Problem set:
• a. In the excerpt below on predicting e-commerce customer churn, check whether each statement agrees with the text: (i) the dataset holds 3,941 records; (ii) the dataset has no missing data; (iii) logistic regression uses a logistic function to map linear predictions to the (0,1) interval. For each, answer yes or no and quote the words of the text that decide it.
• b. Transcribe the passage of the customer churn excerpt below, starting at "This research utilizes" and ending at "churn (Figure 1).".

Excerpt provided:
The study selects a dataset on e-commerce customer churn and constructs several models, including Logistical Regression (LR), Random Forest (RF), Gradient Boosting Decision Tree (GBDT) and a stacking model based on Extreme Gradient Boosting (XGBoosting) combining three models have been developed. Through comparative analysis, this study aims to provide a comprehensive analysis and prediction model for customer churn behavior for e-commerce companies.

2. Dataset

This research utilizes the “E-commerce Customer Churn” dataset From Kaggle, which contains a wealth of customer information pertinent to analyzing and predicting customer churn in an e-commerce setting. The dataset comprises 3,941 records, each representing a unique customer profile. Although some of the features exhibit a minor degree of missing data, the overall dataset is of high quality and encompasses rich information such as customer tenure, satisfaction levels, order preferences, complaint history, and more. This information is crucial for gaining insights into customer behavior and assessing the risk of churn (Figure 1).

Figure 1: E-commerce data format (Photo/Picture credit: Original).

3. Method

3.1. Prediction Model

3.1.1. LR

Logistic regression is a widely applied technique for binary classification, which estimates outcome probabilities using a logistic function to map linear predictions to the (0,1) interval. Its simplicity, interpretability, and computational efficiency are notable advantages. However, the assumption of linearity between input features and log odds can limit its performance in complex or non-linear datasets, potentially leading to underfitting or overfitting. Despite these limitations, logistic regression remains popular for its reliability in diverse classification tasks.

Data provided:
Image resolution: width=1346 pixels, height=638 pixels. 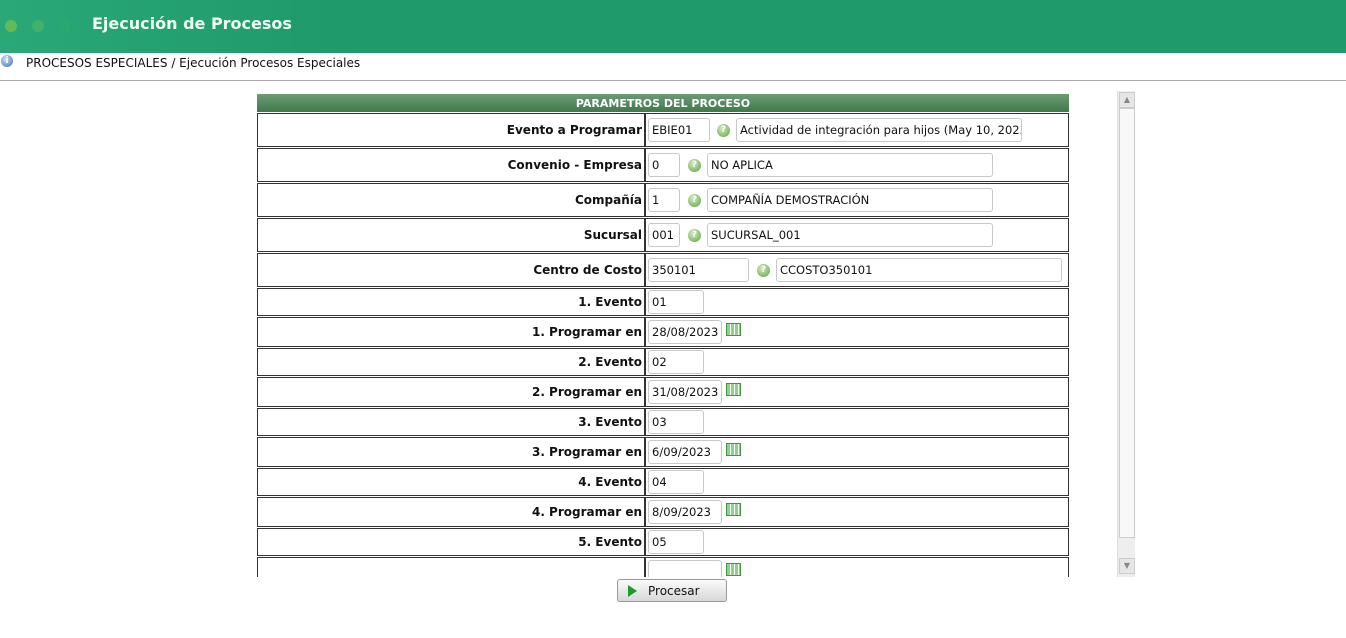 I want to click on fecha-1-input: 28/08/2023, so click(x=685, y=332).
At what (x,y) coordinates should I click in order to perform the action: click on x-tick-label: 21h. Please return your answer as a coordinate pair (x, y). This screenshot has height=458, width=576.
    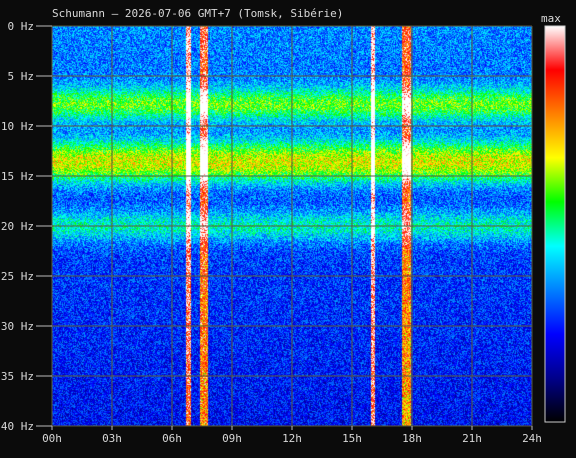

Exercise solutions:
• a.
(i) Yes: "The dataset comprises 3,941 records, each representing a unique customer profile."
(ii) No: "Although some of the features exhibit a minor degree of missing data"
(iii) Yes: "estimates outcome probabilities using a logistic function to map linear predictions to the (0,1) interval"

• b.
This research utilizes the “E-commerce Customer Churn” dataset From Kaggle, which contains a wealth of customer information pertinent to analyzing and predicting customer churn in an e-commerce setting. The dataset comprises 3,941 records, each representing a unique customer profile. Although some of the features exhibit a minor degree of missing data, the overall dataset is of high quality and encompasses rich information such as customer tenure, satisfaction levels, order preferences, complaint history, and more. This information is crucial for gaining insights into customer behavior and assessing the risk of churn (Figure 1).